On dit, pour expliquer les difficultés de Marine Le Pen, qu’il faudrait chercher du côté de Debout La République et de Dupont-Aignan. Que ses militants ont réussi à convaincre les élus susceptibles de parrainer une candidature FN que le souverainisme social et gaulliste de NDA est quand même plus propre sur lui. Si c’est vrai, c’est de bonne guerre, surtout de la part d’un candidat aussi maltraité par les médias et les sondages.

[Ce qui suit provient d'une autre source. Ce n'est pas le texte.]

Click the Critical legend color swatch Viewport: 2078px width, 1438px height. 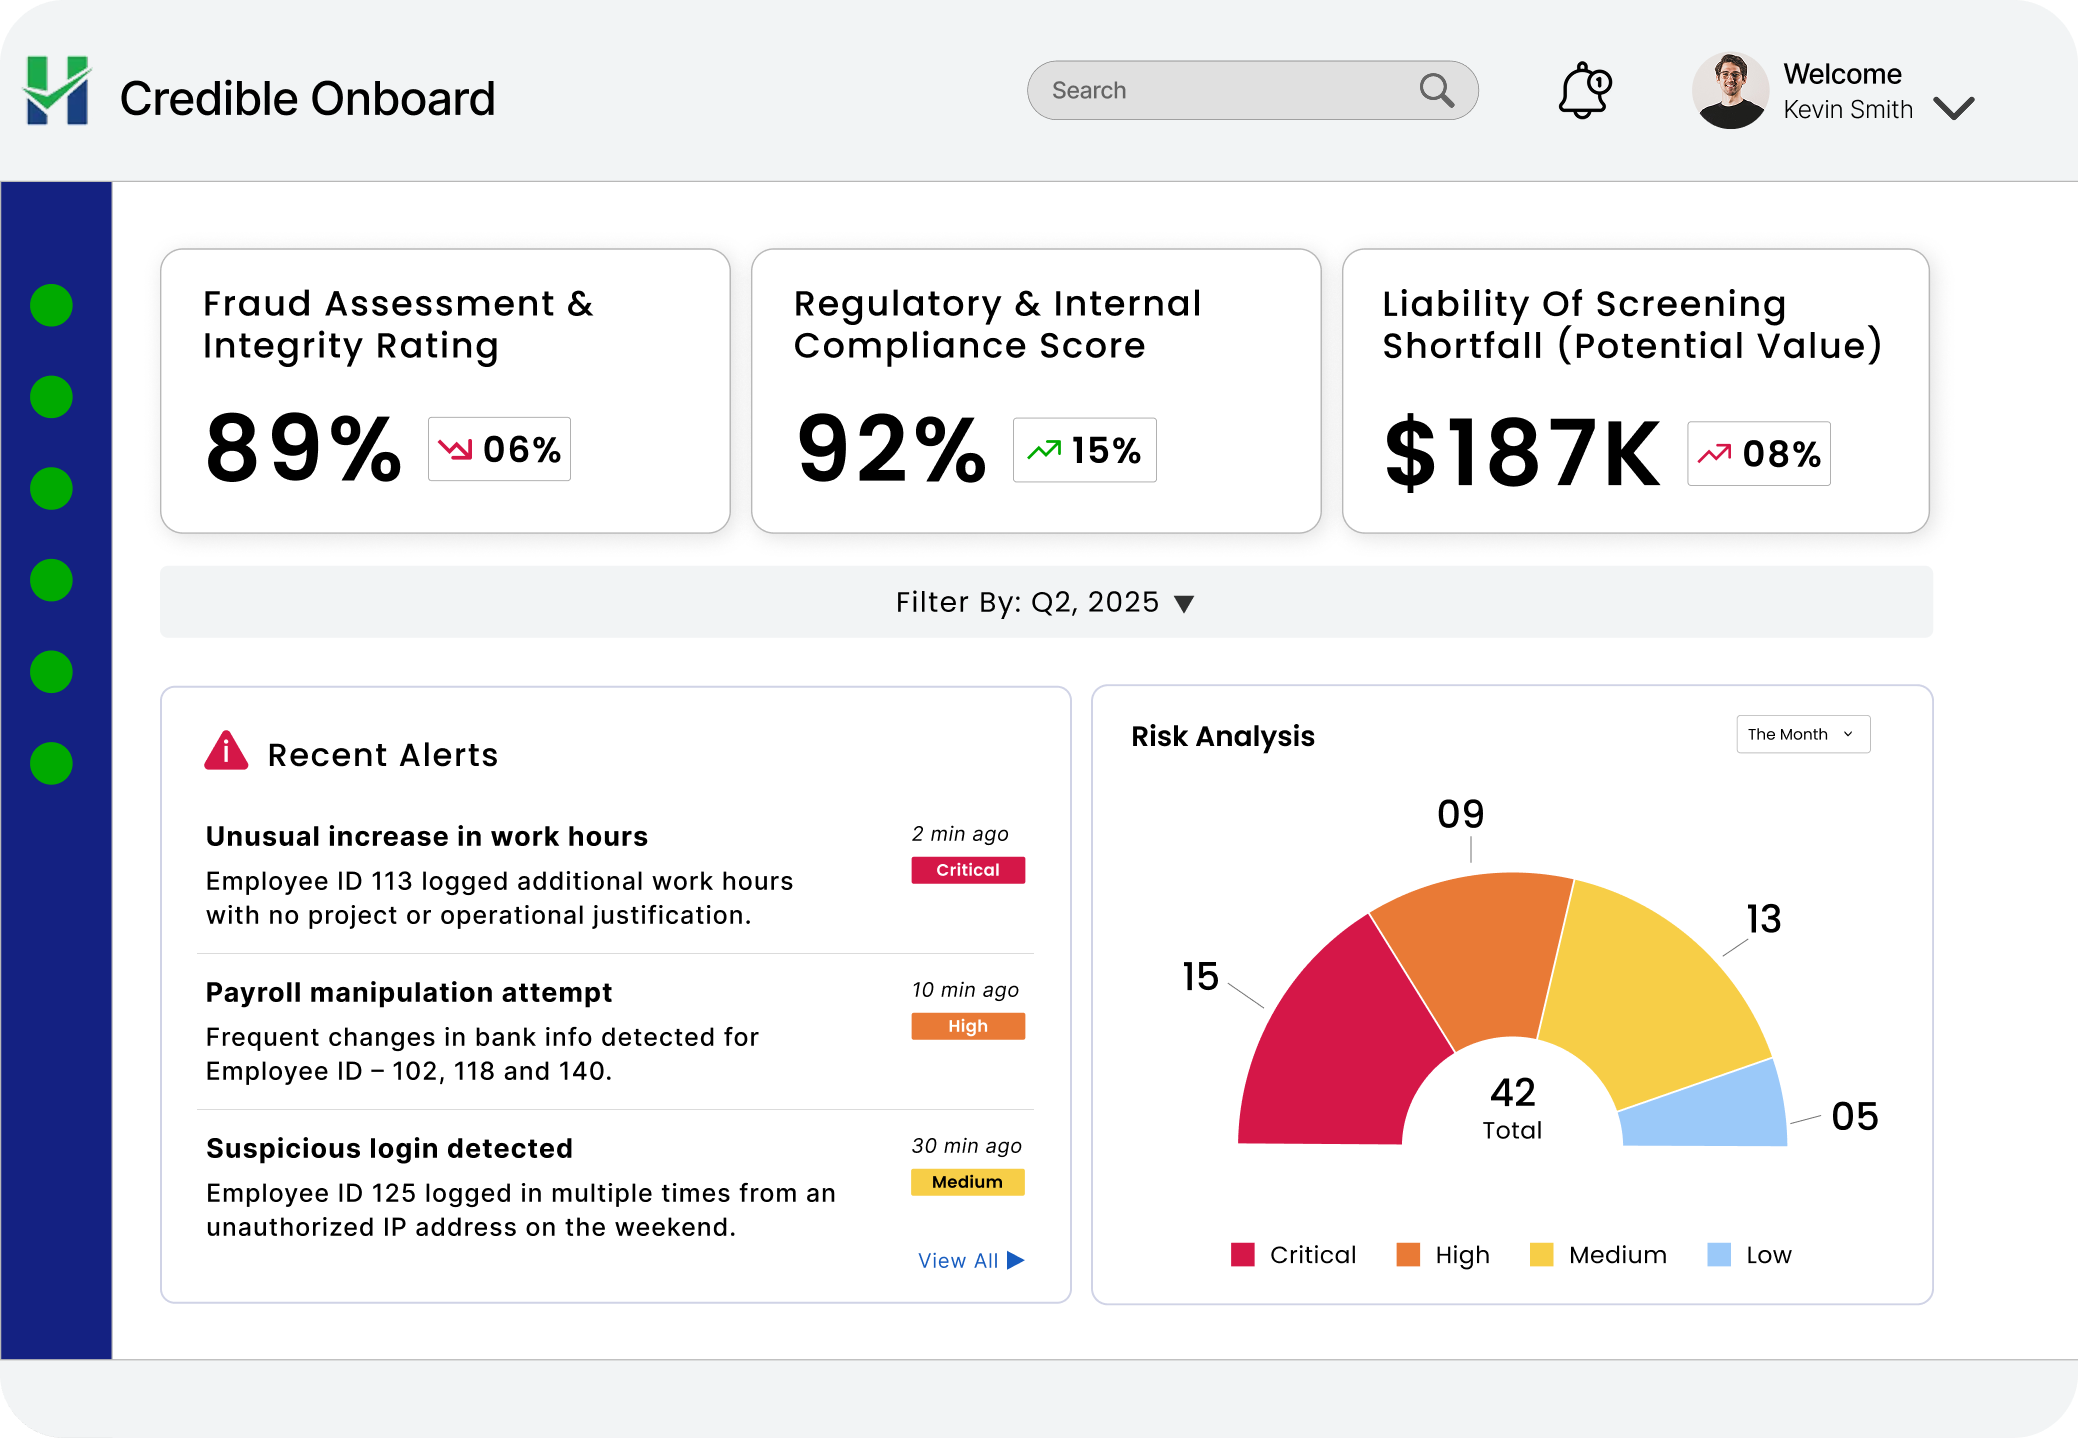[1242, 1255]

On pourra trouver beaucoup plus critiquables, en revanche, les consignes données aux maires UMP ou non-inscrits (non-inscrit, ca veut dire de droite, mais seulement à la campagne.). Pas une signature pour Marine, dont la courbe sondagière flirte dangereusement avec celle du Président. Evidemment, ce n’est pas par vertu que ces consignes sont données ou ces pressions exercées. C’est simplement le syndrome Frankenstein, quand la créature échappe à son créateur. Demandez à Claude Guéant ou à Brice Hortefeux, ils voient très bien de quoi je parle.

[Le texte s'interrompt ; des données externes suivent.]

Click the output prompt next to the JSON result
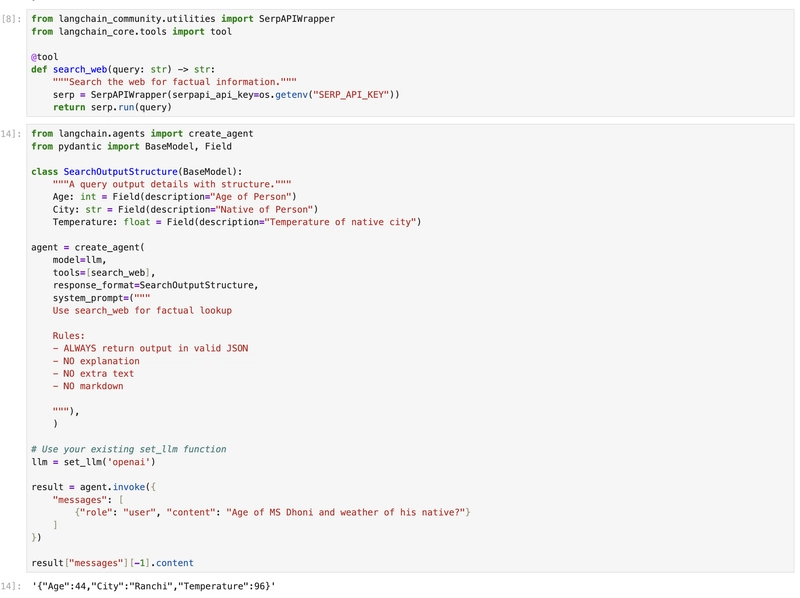Image resolution: width=800 pixels, height=598 pixels. click(9, 585)
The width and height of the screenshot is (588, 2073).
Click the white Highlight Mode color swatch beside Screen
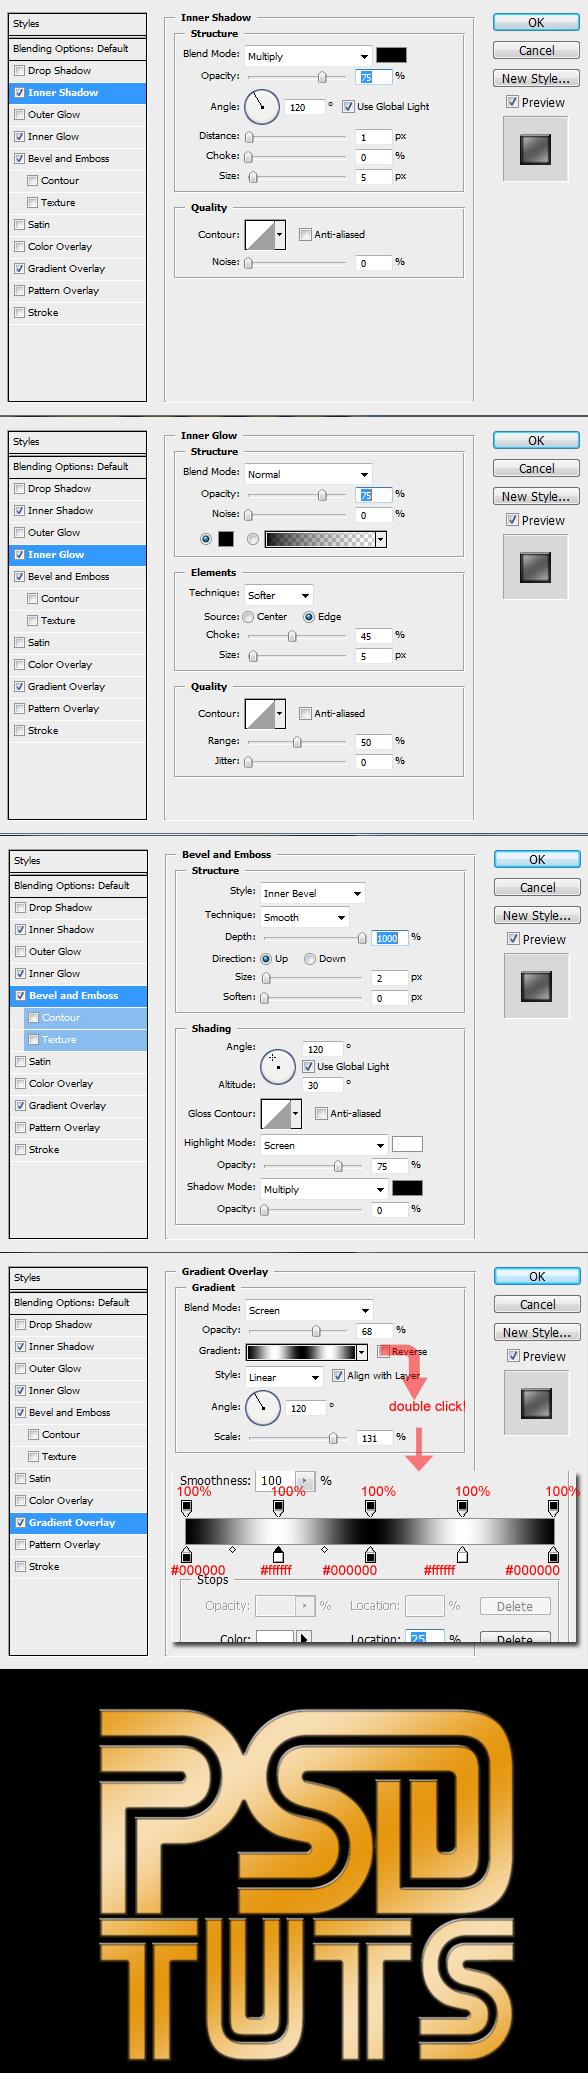407,1144
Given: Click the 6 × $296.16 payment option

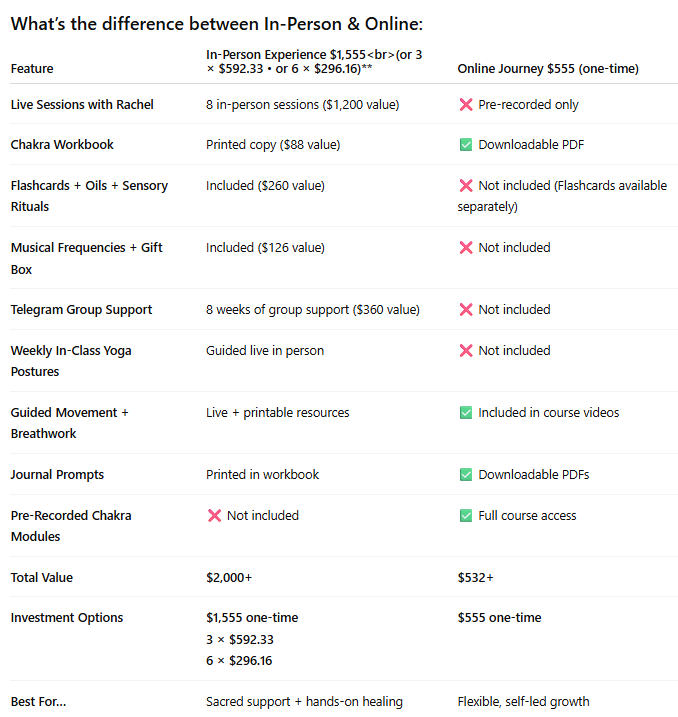Looking at the screenshot, I should (239, 661).
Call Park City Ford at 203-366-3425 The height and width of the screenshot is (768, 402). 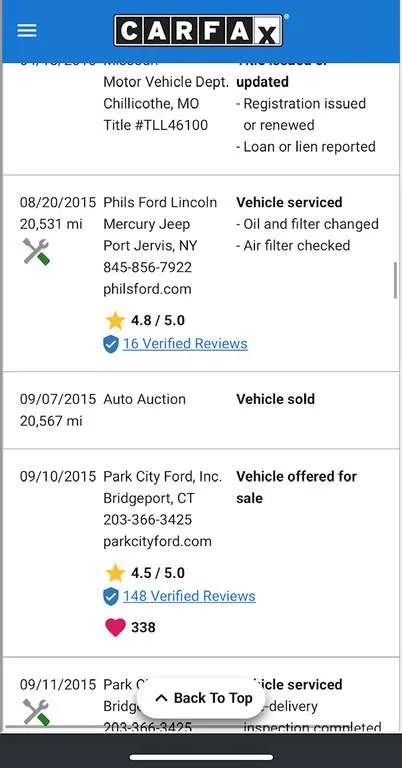coord(147,520)
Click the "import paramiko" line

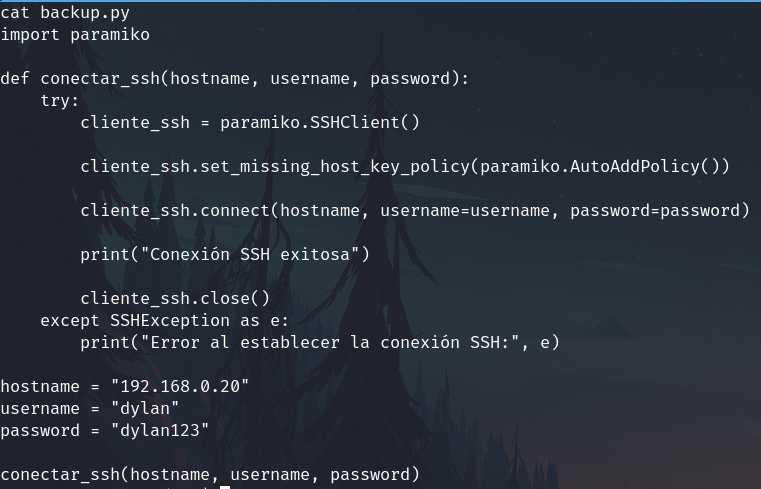[75, 35]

Il faut donc que Marine Le Pen ait ses cinq cents signatures. Pour une raison bien simple, c’est qu’une campagne force à dévoiler un programme et que manifestement, cela ne va pas être le fort du Front National qui a du mal à s’écarter des généralités pour entrer dans le chiffrage. Et puis aussi parce que pour la gauche, la vraie, c’est l’occasion ou jamais de relever le défi, d’oublier Terra Nova et de se souvenir du peuple.
La vraie victoire idéologique ne serait pas une Marine Le Pen absente du scrutin présidentiel mais une Marine Le Pen doublée par Mélenchon le soir du premier tour. Improbable ? On ne perd que les batailles qu’on ne mène pas. C’est le trentième stratagème : changer la position de l’invité et de l’hôte.